*BRANO CITATO:*
"""

La Spagna, ieri, ha sequestrato tre aziende in Andalusia che operano nella produzione e commercializzazione di olio, latticini ed altri prodotti alimentari, per un valore complessivo di oltre 3 milioni.
I sequestri, nella provincia di Jaén, città spagnola con una forte attività agricola basata sulla monocultura dell’olivo e la produzione di olio sono “Industria siciliana oleicola y alimentaria sl”, con sede a Martos (Jaèn), “Aceites San Francesco Sl”, con sede ad Alcalà La Real (Jaèn); “Cosmoliva sl”, con sede ad Alcalà La Real (Jaèn).
Di chi sono queste aziende? Dell’imprenditore del settore oleario Diego Agrò, 64enne di Racalmuto (Agrigento), al quale lo scorso anno, sempre la Direzione investigativa antimafia di Palermo, aveva già sequestrato beni per 53 milioni di euro.
Il Tribunale di Agrigento, a giugno 2010, aveva trasmesso richiesta di rogatoria internazionale al ministero di Giustizia spagnolo per l’esecuzione del sequestro. Diego Agrò è stato arrestato nel 2007, insieme al fratello Ignazio, anch’egli imprenditore nel settore alimentare, nell’ambito dell’operazione antimafia “Domino 2” della Dda di Palermo, a seguito delle dichiarazioni del collaboratore di giustizia Maurizio Di Gati, già capo di Cosa nostra agrigentina, e condannato alla pena dell’ergastolo, nel 2009, dalla Corte d’Assise di Agrigento, per l’omicidio di Mariano Mancuso, avvenuto ad Aragona nel 1992.
In sede processuale è stata dimostrata la valenza criminale dei fratelli Agrò, nonché i loro stretti rapporti con i capi mafia della provincia agrigentina Salvatore Fragapane, Giuseppe Fanara e Maurizio Di Gati, ai quali gli imprenditori si rivolgevano per dirimere le controversie susseguenti alla loro attività di “usurai”, fino a spingersi ad ottenere l’uccisione di Mancuso che si era rifiutato di restituire il denaro avuto in prestito. Lo stesso Fragapane aveva investito denaro di Cosa nostra nell’attività degli Agrò che, grazie all’appoggio incondizionato dell’organizzazione, erano così riusciti ad incrementare il patrimonio personale.

"""

Righe del dataset:
"""

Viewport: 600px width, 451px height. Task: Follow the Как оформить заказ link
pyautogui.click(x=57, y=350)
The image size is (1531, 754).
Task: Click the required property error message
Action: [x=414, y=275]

"""

*CONSEGNE:*
1 – Riassumi il brano sul sequestro in Andalusia in due frasi.
2 – Trascrivi parola per parola il tratto del brano sul sequestro in Andalusia che parte dalle parole "Di chi sono" e si ferma dopo "milioni di euro.".

*SOLUZIONI:*
1 – In Spagna sono state sequestrate tre aziende della provincia di Jaén, in Andalusia, attive nella produzione e commercializzazione di olio, latticini e altri prodotti alimentari, per un valore di oltre 3 milioni, tutte appartenenti all'imprenditore oleario Diego Agrò di Racalmuto. Agrò, arrestato nel 2007 con il fratello Ignazio nell'operazione antimafia "Domino 2", è stato condannato all'ergastolo nel 2009 per l'omicidio di Mariano Mancuso, e nel processo sono emersi gli stretti rapporti dei fratelli con i capi mafia della provincia agrigentina.

2 –
Di chi sono queste aziende? Dell’imprenditore del settore oleario Diego Agrò, 64enne di Racalmuto (Agrigento), al quale lo scorso anno, sempre la Direzione investigativa antimafia di Palermo, aveva già sequestrato beni per 53 milioni di euro.